Complete the following:
A: According to the article on the proposed Toyota fine, how many vehicles were covered by the recall for potentially sticky accelerators?
B: Write the next part of the article on the proposed Toyota fine, picking up after its last sentence.

Text under study:
Toyota "failed to live up to its legal obligations," declares Transportation Secretary Ray LaHood as the government announces a record fine it hopes to levy against Toyota.

Toyota could face the largest civil penalty ever assessed against an automaker because it “knowingly hid a dangerous defect,” the nation’s top safety overseer, Transportation Secretary Ray LaHood, charged.

The maker may be required to pay a fine of $16.4 million, the largest allowed under the law, in connection with the recall of 2.3 million cars and trucks equipped with potentially sticky accelerators.  The massive service action was announced in January, three months after another recall, involving 3.8 million Toyota vehicles, to deal with the possibility loose carpets could jam their accelerator pedals and cause the vehicles to race out of control.

“We now have proof Toyota failed to live up to its legal obligations,” which give an automaker only a brief window to report known safety defects to the National Highway Traffic Safety Administration, said LaHood.

“They knowingly hid a dangerous defect for months from U.S. officials and did not take action to protect millions of drivers and their families,” added LaHood, who has been a harsh critic of the Japanese maker, in recent months.

The fine could be a serious setback for Toyota, which has been struggling to put behind itself an ongoing safety crisis that has forced it to recall over 8 million vehicles to respond to complaints of so-called sudden acceleration.  Just last week, spokesman Mike  Michels told TheDetroitBureau.com, “I think the worst is over.”

Data shown:

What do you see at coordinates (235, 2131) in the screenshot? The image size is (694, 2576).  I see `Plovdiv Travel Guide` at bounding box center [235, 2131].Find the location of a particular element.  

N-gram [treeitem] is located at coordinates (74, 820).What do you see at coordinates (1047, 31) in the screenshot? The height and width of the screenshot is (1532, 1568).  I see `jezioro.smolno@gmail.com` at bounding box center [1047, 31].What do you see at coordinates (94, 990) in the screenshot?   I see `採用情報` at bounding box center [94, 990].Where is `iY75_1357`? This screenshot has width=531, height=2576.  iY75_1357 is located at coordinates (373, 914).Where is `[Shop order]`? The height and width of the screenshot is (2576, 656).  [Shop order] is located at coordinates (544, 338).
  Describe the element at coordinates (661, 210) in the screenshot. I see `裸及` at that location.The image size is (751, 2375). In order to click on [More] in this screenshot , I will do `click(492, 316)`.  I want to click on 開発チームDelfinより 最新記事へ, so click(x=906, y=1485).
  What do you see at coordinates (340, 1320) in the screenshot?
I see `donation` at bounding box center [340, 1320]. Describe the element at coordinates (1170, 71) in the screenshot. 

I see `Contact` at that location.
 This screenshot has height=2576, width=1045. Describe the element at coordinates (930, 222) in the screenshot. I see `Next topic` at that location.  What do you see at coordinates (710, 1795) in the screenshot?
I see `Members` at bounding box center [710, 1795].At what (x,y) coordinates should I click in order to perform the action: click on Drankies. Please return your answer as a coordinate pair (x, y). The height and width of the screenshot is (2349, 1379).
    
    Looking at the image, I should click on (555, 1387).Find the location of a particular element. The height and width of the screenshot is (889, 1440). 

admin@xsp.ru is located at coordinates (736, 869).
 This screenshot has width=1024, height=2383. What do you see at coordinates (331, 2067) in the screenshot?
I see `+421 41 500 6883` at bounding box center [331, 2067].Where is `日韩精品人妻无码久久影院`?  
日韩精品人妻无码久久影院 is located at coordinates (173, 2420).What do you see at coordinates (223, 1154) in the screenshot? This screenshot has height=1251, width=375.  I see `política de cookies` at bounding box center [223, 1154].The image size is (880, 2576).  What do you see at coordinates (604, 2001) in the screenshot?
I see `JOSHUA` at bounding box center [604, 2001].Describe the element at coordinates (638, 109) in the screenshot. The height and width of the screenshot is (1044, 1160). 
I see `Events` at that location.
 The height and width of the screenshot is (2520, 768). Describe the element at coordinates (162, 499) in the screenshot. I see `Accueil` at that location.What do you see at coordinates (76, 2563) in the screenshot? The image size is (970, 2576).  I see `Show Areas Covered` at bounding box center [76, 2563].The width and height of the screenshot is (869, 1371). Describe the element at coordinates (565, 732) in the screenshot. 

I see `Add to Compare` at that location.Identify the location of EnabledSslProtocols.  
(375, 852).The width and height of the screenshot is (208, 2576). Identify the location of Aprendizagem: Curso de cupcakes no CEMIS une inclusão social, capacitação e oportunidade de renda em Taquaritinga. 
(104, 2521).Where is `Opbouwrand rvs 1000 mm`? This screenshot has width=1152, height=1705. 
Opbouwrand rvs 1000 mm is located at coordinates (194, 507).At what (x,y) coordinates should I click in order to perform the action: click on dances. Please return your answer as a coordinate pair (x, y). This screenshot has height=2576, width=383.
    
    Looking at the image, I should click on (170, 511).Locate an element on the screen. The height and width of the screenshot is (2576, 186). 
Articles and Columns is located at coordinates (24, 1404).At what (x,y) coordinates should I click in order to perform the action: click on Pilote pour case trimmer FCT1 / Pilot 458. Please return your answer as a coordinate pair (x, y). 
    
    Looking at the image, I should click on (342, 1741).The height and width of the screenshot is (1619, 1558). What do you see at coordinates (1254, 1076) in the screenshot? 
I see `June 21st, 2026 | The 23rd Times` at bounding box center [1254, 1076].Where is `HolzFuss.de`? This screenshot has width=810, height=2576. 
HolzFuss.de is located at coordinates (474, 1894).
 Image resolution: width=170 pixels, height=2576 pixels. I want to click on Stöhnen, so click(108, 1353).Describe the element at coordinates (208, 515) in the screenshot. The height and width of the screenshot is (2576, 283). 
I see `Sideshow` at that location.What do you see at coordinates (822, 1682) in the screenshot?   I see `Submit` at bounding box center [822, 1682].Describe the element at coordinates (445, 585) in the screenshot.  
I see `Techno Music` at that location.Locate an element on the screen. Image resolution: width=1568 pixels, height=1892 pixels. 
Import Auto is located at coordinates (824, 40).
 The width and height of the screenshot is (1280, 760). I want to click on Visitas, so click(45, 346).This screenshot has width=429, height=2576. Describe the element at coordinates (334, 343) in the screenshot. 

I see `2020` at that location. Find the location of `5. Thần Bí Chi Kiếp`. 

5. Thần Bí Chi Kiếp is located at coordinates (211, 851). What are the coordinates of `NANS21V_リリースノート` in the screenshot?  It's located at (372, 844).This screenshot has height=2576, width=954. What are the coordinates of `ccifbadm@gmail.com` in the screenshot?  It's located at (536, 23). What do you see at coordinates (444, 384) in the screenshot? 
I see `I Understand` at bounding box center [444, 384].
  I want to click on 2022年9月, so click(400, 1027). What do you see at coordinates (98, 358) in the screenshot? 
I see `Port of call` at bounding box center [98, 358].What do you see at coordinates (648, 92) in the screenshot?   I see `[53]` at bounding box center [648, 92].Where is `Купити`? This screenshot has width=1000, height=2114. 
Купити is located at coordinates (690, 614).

Expected outputs:
A: 2.3 million cars and trucks.

B:
Toyota had been showing some positive momentum, hefty incentives helping the maker boost March sales by about 35% over year-earlier levels and roughly double February volumes.

But a number of recent studies have suggested that Toyota’s support in the marketplace is becoming more brittle and will depend more heavily than ever on incentives, something the Japanese maker has traditionally shied away from.  A March survey by AutoPacific, Inc. found that the number of American car buyers now considering Toyota products has plunged by more than 25 points, just over one in three.

The maker has been taking a more aggressive approach to dealing with the ongoing safety crisis, in recent weeks.  It staged a well-covered news conference to refute the claims of a critic who claimed, during a Congressional hearing, that he could demonstrate that Toyota vehicles have defective electronic control systems.  And it subsequently denounced a California motorist’s claims that his Toyota Prius raced out of control, reaching speeds of 94 mph before being brought under control.

How the automaker will handle the government’s charges remains to be seen, but Toyota officials will have two weeks to decide whether to pay the fine, negotiate a settlement – or possibly take the matter to court.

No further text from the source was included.